KNOWING AND ERRING: The Consolations of Error Essay on Developmental Epistemology
by Robert Kalechofsky, Ph.D.
pbk. 72 pgs
Description
This is a small but potent book, which joins the discipline of cognitive psychology with the philosophy of science.
Dr. Kalechofsky argues that an "evolution through error" not only takes place in individual cognitive growth, but in the cognitive growth of civilizations. Building on Thomas Kuhn's pivotal study, The Structure of Scientific Revolutions, and on Piaget's theory of cognition, Dr. Kalechofsky argues that the process by which this evolution in intellectual thought happens is by the replacement of "concrete" paradigms or metaphors with paradigms and metaphors that tend to be more abstract.
Thus, he places "error" within the history of science and intellectual thinking, rather than treating "erring" as an aberration. This is not an argument that "it is human to err," but a demonstration that error is not only unavoidable and natural but creative. Error is the soil out of which our intellectual adventures and progess grow, and he denounces the traditional Western attitude towards mistakes as intellectual embarrassments which are to be disguised and denied. This approach to mistakes places the study of the mind and the process of knowing at the center of the philosophy of science and mathematics, and liberates the intellectual process, which has important implications for the study of science and mathematics. Dr.
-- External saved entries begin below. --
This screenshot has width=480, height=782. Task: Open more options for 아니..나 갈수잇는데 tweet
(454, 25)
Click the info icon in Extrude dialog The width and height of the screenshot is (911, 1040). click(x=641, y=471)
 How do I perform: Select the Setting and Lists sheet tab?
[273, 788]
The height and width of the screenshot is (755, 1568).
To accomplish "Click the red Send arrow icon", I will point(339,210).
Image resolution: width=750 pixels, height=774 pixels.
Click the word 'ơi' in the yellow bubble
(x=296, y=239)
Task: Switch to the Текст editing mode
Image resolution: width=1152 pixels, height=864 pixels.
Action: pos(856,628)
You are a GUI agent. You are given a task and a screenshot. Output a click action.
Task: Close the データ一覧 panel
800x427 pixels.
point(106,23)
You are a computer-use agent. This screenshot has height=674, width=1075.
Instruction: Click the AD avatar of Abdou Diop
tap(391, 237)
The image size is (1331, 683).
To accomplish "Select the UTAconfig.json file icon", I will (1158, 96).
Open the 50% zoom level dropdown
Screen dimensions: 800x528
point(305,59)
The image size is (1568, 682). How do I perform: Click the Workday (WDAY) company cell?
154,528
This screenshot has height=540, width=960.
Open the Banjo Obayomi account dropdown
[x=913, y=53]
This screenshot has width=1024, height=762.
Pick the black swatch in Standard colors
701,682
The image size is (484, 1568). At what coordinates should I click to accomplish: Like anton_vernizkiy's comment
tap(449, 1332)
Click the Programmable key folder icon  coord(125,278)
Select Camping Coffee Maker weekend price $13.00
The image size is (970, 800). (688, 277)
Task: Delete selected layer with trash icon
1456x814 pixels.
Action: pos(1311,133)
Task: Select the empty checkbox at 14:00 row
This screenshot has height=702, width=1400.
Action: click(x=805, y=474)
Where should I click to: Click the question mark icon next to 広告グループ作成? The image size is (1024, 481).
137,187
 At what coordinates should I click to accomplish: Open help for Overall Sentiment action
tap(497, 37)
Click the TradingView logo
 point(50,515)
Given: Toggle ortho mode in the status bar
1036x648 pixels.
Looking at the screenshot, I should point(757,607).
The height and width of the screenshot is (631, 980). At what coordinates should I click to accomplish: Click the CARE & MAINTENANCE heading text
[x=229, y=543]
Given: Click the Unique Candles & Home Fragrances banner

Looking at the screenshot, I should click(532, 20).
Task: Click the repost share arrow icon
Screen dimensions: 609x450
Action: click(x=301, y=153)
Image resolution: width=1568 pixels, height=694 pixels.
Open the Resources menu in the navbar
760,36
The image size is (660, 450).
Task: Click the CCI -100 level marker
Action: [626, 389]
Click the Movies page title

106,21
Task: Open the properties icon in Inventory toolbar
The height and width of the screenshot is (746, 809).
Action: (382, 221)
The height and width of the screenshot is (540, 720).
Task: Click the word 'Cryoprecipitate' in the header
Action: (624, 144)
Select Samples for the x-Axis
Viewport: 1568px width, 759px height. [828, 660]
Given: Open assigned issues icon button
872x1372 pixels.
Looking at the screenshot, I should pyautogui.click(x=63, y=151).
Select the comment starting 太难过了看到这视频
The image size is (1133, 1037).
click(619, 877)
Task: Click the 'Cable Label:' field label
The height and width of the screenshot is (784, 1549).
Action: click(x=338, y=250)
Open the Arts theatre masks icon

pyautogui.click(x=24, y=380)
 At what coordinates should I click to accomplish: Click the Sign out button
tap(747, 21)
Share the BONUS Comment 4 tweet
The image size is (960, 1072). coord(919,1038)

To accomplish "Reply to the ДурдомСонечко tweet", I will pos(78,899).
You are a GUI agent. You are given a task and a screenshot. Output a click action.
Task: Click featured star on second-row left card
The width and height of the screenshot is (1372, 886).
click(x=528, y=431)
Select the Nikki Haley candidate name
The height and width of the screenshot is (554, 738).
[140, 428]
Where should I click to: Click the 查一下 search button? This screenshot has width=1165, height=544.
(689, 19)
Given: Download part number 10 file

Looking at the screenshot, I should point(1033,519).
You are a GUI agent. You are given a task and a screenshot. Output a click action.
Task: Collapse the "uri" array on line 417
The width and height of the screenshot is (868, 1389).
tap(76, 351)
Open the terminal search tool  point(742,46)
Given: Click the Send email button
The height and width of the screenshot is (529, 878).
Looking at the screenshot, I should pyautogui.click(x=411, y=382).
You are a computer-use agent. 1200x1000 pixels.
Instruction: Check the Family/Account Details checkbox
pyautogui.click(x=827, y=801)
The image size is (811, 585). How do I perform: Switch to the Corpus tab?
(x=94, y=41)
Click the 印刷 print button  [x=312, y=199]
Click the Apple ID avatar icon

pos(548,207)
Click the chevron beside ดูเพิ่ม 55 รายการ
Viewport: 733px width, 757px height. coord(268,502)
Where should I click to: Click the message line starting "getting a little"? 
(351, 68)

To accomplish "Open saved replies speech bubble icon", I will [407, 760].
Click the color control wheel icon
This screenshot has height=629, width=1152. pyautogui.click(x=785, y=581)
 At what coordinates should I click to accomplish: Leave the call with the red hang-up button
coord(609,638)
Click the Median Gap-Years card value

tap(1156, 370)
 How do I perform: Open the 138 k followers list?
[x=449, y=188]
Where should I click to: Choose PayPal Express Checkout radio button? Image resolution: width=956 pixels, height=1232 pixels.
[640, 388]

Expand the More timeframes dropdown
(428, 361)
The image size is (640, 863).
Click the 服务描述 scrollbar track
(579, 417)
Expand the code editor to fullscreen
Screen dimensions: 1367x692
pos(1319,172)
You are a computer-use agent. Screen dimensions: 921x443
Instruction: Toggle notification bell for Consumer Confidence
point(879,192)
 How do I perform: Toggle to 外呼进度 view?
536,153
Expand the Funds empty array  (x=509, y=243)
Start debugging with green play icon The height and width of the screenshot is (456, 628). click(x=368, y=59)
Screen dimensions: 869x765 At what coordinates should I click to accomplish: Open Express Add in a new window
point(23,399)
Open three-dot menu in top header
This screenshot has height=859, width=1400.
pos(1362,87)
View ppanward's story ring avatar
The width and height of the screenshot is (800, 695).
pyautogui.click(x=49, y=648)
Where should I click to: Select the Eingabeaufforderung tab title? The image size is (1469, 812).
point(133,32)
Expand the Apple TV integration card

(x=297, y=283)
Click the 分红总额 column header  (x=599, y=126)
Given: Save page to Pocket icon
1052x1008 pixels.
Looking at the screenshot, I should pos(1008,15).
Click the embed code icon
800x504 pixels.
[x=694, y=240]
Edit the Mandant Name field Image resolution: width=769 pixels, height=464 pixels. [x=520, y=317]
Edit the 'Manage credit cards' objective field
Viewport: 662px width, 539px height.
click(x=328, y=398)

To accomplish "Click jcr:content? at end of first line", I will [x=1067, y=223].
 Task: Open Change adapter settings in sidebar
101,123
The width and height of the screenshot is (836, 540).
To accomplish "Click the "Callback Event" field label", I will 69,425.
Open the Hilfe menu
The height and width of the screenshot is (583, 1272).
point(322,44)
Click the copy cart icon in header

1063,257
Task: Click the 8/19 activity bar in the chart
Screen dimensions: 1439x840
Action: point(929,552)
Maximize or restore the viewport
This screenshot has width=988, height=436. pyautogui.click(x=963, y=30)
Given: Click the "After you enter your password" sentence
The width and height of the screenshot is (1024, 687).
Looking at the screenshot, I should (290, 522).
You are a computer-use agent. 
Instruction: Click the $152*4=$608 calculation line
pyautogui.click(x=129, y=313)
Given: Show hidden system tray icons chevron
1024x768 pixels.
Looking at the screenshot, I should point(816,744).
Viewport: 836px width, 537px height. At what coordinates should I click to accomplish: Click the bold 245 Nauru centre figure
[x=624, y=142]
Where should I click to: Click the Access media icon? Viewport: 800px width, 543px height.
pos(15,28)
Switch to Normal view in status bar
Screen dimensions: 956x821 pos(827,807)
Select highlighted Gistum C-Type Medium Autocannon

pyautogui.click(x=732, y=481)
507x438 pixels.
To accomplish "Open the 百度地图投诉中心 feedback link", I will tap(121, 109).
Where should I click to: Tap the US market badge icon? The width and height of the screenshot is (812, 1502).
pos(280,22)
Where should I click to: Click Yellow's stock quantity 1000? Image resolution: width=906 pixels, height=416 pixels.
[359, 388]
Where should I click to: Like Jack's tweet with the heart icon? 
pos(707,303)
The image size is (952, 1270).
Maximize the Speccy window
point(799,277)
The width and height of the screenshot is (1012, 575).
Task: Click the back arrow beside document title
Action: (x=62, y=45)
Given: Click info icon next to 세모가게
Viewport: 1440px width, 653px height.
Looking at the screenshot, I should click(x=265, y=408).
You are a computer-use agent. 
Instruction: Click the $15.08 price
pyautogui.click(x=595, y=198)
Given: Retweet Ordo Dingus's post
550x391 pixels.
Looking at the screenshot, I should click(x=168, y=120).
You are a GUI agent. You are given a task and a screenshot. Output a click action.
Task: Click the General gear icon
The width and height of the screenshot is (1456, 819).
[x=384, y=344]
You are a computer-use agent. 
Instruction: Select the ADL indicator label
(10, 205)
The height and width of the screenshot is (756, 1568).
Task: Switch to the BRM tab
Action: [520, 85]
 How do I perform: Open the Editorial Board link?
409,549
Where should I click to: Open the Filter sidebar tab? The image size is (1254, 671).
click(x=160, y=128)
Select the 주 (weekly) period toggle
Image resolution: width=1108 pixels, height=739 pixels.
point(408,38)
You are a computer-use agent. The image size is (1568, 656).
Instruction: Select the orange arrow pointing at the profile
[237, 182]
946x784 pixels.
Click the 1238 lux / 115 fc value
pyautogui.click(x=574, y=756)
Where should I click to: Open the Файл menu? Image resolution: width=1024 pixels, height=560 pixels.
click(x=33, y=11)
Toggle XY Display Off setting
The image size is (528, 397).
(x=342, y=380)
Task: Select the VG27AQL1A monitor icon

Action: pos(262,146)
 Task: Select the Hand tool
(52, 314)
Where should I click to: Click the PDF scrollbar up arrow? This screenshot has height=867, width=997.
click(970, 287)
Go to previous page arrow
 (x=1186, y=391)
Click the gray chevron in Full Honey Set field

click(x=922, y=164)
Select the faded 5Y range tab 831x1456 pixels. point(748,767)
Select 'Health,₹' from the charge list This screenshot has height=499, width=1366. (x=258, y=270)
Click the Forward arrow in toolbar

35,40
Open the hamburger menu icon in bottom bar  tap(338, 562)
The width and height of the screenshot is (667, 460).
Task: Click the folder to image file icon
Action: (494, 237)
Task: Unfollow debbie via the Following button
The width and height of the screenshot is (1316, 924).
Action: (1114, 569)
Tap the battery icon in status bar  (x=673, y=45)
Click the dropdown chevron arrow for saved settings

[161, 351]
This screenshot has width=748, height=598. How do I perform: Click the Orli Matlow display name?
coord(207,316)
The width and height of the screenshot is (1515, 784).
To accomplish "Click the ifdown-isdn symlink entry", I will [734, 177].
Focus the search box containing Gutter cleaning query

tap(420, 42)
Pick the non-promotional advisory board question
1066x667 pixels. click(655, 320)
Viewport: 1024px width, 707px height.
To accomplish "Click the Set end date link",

Kalechofsky urges that teachers use their students' errors heuristically to elicit from them reflection upon their psychological, social and intellectual scaffolding, to use error as a means to refine their understanding.
Robert Kalechofsky is a philosopher of mathematics and science, with more than forty years of teaching and research in these fields, and has constructed mathematical models of Piaget's theory of cognition.